An ultraviolet spectrograph (UVS) designed and built by Southwest Research Institute (SwRI) is the first scientific instrument to be delivered for integration onto the European Space Agency’s (ESA) Jupiter Icy Moon Explorer (JUICE) spacecraft. Scheduled to launch in 2022 and arrive at Jupiter in 2030, JUICE will spend at least three years making detailed observations in the Jovian system.

Aboard JUICE, UVS will get close-up views of the Jovian moons Europa, Ganymede, and Callisto, all thought to host liquid water beneath their icy surfaces. UVS will record ultraviolet light emitted, transmitted, and reflected by these bodies, revealing the composition of their surfaces and tenuous atmospheres and how they interact with Jupiter and its giant magnetosphere.


Southwest Research Institute’s Norm Pelletier prepares the ultraviolet spectrograph (UVS) for delivery and integration onto the European Space Agency’s JUICE spacecraft. As part of a 10-instrument payload to study Jupiter and its large moons, UVS will measure ultraviolet spectra that scientists will use to study the composition and structure of the atmospheres of these bodies and how they interact with Jupiter’s massive magnetosphere. Courtesy of Southwest Research Institute.
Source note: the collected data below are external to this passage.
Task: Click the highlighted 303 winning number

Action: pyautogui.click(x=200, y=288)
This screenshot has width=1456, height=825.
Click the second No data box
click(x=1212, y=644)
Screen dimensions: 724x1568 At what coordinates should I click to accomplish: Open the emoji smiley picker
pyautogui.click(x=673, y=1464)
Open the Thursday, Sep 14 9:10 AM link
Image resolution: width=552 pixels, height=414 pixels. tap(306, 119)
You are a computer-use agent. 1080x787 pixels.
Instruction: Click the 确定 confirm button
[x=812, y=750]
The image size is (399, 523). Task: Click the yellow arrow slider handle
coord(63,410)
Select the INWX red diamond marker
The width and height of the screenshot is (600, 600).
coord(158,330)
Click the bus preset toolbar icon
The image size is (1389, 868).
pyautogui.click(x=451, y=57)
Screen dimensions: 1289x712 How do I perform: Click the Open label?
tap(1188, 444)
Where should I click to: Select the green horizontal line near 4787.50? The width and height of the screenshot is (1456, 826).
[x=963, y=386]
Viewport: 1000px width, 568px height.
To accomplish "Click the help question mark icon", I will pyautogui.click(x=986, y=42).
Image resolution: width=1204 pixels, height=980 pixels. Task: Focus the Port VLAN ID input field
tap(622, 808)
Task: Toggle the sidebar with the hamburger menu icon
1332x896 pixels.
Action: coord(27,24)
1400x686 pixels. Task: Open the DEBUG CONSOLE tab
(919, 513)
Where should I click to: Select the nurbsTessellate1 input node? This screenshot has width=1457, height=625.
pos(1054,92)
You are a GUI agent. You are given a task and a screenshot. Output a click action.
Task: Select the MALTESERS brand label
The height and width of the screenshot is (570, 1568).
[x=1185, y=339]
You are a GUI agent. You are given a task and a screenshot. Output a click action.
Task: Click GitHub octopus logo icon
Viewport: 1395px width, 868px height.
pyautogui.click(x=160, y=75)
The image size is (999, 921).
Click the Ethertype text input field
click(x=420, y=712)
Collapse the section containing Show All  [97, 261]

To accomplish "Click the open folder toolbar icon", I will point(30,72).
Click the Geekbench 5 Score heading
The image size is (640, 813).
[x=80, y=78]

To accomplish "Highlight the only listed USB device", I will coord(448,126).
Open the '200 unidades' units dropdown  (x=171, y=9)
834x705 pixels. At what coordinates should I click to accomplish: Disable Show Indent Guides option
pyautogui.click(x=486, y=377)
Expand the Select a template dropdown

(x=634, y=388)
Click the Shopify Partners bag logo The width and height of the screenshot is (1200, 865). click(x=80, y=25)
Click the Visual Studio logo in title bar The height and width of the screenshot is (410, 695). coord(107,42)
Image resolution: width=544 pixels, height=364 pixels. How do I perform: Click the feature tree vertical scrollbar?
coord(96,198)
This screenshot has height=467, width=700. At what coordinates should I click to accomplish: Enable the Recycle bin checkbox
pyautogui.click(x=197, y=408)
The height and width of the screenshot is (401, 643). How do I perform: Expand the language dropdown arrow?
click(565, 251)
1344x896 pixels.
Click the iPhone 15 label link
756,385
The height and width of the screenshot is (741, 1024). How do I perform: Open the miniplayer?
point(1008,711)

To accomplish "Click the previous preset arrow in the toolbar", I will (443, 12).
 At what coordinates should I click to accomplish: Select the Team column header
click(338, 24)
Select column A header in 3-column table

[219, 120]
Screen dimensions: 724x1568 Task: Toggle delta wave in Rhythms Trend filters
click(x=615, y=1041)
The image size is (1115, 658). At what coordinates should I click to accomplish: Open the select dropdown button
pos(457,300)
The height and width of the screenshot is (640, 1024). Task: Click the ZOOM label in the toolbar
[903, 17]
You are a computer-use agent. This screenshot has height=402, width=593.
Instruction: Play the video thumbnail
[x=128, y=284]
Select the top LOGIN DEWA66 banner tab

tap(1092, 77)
SwRI has provided ultraviolet spectrographs for other spacecraft, including NASA’s New Horizons spacecraft to Pluto and the Kuiper Belt and the Juno spacecraft now orbiting Jupiter. Another UVS is under construction for NASA’s Europa Clipper mission, scheduled to launch not long after JUICE.

“JUICE-UVS is the fifth in this series of SwRI-built ultraviolet spectrographs, and it benefits greatly from the design experience gained by our team from the Juno-UVS instrument, which is currently operating in Jupiter’s harsh radiation environment,” said Steven Persyn, project manager for JUICE-UVS and an assistant director in SwRI’s Space Science and Engineering Division.

SwRI’s UVS instrument team comprises scientists from the University of Colorado Boulder, the SETI Institute, the University of Leicester, Imperial College London, the University of Liège, and the Laboratoire Atmosphères, Milieux, Observations Spatiales. The Planetary Missions Program Office at NASA’s Marshall Space Flight Center oversees the UVS contribution to ESA through the agency’s Solar System Exploration Program. The JUICE spacecraft is being developed by Airbus Defence and Space.